Hi everyone!

Have you ever wondered what happens when your primary server goes down? Your users get errors, your business loses money, and everyone panics. That’s why we need Disaster Recovery (DR).

In this blog, I will show you how to build a Cold Standby DR architecture on Google Cloud Platform. We’ll create a system that can switch to a backup region when things go wrong. One of the best part? It’s all automated with Terraform!

What is Cold Standby?

Before we start, let me explain what Cold Standby means.

Think about a highway. Your main road (primary) handles all the traffic every day. But there’s also an alternative road (standby) that exists. The road is built, but the barriers are closed. No cars use it.

One day, the main highway has a big accident. Traffic is stuck. What do you do? You open the barriers on the alternative road and redirect all cars there.

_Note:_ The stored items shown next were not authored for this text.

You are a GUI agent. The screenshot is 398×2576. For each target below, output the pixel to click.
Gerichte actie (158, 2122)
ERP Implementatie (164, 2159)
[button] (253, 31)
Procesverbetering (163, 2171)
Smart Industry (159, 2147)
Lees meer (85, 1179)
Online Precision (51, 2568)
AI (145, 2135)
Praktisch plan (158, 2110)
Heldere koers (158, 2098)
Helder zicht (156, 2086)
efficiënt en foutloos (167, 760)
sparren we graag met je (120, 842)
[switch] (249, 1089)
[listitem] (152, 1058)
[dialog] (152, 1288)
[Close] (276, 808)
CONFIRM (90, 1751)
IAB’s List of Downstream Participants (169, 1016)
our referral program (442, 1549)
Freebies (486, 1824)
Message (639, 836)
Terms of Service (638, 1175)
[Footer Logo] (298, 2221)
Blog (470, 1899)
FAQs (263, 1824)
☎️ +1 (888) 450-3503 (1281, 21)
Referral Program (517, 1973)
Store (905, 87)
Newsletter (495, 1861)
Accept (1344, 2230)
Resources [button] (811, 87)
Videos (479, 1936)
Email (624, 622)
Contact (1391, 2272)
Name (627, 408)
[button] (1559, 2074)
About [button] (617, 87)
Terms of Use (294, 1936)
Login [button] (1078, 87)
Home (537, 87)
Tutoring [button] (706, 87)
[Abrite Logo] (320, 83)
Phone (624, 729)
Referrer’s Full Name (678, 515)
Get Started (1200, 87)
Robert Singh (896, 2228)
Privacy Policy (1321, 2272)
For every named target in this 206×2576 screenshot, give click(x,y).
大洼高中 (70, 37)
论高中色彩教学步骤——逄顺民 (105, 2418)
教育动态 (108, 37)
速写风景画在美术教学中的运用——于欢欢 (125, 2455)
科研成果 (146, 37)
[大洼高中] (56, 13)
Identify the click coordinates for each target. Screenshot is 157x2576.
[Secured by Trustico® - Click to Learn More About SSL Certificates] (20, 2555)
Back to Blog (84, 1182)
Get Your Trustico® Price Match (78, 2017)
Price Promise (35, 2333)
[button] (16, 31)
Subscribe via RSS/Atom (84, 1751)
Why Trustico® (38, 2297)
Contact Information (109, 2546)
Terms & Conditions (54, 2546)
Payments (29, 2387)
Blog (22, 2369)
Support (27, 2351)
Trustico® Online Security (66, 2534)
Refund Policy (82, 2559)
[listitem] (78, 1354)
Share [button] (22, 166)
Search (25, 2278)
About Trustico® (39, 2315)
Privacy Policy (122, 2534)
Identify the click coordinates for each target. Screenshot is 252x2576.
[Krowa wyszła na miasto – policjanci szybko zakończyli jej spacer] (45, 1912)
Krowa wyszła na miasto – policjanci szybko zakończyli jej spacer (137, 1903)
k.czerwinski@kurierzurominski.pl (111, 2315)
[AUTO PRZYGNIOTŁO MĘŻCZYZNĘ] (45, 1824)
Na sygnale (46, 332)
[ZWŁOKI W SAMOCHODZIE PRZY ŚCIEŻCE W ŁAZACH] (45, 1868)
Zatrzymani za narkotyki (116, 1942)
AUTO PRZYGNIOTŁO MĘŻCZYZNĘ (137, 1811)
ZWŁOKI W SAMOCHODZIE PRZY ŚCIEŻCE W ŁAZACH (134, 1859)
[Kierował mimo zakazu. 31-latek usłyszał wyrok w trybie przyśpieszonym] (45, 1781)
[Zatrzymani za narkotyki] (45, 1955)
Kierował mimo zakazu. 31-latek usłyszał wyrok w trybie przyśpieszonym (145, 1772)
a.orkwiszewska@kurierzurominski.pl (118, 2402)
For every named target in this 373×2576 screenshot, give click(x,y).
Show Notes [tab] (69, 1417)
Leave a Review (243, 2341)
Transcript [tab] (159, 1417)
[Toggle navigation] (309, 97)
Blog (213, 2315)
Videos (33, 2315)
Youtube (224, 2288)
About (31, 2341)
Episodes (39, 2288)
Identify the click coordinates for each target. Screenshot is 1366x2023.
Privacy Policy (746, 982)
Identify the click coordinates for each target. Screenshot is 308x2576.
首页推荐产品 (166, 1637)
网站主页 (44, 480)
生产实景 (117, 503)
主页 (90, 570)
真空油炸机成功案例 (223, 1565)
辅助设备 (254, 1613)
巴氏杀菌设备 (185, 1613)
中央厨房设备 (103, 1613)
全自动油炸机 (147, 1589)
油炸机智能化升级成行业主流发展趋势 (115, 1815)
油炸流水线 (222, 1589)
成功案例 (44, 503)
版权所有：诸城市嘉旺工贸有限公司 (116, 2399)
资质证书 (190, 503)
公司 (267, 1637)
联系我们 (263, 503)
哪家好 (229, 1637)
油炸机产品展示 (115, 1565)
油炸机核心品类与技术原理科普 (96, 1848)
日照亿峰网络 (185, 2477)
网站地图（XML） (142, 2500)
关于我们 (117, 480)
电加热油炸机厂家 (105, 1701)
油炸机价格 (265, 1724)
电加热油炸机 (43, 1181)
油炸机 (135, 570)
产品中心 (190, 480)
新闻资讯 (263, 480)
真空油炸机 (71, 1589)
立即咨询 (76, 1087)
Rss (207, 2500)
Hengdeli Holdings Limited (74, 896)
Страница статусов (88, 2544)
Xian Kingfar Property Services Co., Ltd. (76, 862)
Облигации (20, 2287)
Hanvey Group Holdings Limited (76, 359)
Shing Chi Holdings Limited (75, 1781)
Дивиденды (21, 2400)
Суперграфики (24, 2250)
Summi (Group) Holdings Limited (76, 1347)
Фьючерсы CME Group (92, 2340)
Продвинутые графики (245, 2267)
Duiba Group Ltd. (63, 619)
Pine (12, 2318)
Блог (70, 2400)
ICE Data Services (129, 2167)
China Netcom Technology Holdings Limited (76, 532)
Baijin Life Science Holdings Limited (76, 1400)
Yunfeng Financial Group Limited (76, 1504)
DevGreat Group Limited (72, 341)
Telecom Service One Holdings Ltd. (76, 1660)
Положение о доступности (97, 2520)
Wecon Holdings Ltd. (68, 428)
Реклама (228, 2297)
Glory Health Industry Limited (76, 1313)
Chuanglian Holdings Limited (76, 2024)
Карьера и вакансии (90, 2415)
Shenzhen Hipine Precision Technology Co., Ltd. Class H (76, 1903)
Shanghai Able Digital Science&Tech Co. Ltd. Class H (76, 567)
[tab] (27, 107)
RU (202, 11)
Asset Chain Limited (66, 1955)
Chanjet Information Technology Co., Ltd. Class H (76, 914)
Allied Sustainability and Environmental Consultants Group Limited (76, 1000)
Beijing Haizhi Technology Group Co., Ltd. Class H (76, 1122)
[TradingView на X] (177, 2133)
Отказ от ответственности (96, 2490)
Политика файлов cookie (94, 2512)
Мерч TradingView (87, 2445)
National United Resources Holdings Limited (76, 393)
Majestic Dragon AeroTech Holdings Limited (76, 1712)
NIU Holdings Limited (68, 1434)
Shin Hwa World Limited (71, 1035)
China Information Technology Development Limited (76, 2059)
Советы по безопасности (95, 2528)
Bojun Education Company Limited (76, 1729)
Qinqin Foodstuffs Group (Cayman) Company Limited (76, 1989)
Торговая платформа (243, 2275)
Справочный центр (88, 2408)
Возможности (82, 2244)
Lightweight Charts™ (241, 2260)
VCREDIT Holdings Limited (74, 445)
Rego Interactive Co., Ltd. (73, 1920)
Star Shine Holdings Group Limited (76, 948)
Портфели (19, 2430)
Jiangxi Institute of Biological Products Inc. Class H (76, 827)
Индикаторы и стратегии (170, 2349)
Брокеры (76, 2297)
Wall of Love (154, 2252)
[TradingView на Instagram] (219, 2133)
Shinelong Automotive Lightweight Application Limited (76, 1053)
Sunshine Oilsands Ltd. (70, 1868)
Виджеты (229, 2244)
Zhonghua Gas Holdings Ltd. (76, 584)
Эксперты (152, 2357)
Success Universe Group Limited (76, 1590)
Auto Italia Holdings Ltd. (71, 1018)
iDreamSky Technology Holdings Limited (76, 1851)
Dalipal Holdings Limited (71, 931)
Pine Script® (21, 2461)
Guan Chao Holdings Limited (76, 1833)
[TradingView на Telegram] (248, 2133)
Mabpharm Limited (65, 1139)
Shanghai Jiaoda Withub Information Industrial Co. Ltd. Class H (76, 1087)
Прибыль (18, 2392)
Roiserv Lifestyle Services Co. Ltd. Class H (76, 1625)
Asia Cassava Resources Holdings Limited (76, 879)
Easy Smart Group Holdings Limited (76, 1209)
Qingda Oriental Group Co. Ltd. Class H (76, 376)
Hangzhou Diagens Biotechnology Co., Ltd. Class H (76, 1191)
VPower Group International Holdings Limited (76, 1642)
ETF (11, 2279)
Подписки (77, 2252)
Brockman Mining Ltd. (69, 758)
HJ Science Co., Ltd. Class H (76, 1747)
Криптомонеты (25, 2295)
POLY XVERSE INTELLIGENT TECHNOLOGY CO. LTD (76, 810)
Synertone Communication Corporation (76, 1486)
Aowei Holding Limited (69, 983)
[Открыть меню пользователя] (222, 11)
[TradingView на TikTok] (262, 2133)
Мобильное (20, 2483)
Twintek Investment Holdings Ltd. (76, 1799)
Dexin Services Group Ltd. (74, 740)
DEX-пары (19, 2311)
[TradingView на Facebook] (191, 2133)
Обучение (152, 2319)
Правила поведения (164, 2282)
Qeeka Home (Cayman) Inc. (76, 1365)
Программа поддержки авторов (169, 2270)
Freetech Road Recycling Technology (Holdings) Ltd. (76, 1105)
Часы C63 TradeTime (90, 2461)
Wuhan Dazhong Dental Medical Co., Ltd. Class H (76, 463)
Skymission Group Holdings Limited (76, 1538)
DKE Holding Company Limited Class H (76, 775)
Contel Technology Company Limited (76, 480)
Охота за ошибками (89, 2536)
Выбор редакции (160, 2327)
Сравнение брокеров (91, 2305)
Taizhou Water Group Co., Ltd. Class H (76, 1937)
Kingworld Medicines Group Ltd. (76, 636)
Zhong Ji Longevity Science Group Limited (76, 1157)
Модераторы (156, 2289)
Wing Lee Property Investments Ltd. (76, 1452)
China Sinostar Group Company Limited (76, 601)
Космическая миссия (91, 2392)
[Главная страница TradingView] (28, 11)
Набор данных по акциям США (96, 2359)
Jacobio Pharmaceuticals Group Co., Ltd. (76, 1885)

That’s Cold Standby. The backup road exists, but nobody drives on it. When disaster happens, we open the barriers and switch traffic to it.

Architecture Diagram

What We’re Building

Primary region in us-central1 with 2 running instances
Standby region in us-east1 with 0 instances (cold)
Global Load Balancer to route traffic
Automatic snapshots every hour
Failover scripts to switch regions
Email alerts when something goes wrong
Monitoring dashboard to see everything
Uptime checks that run every minute

Prerequisites

Before starting, make sure you have:

Google Cloud account with billing enabled
gcloud CLI installed on your computer
Terraform version 1.5.0 or higher. Install it from terraform.io.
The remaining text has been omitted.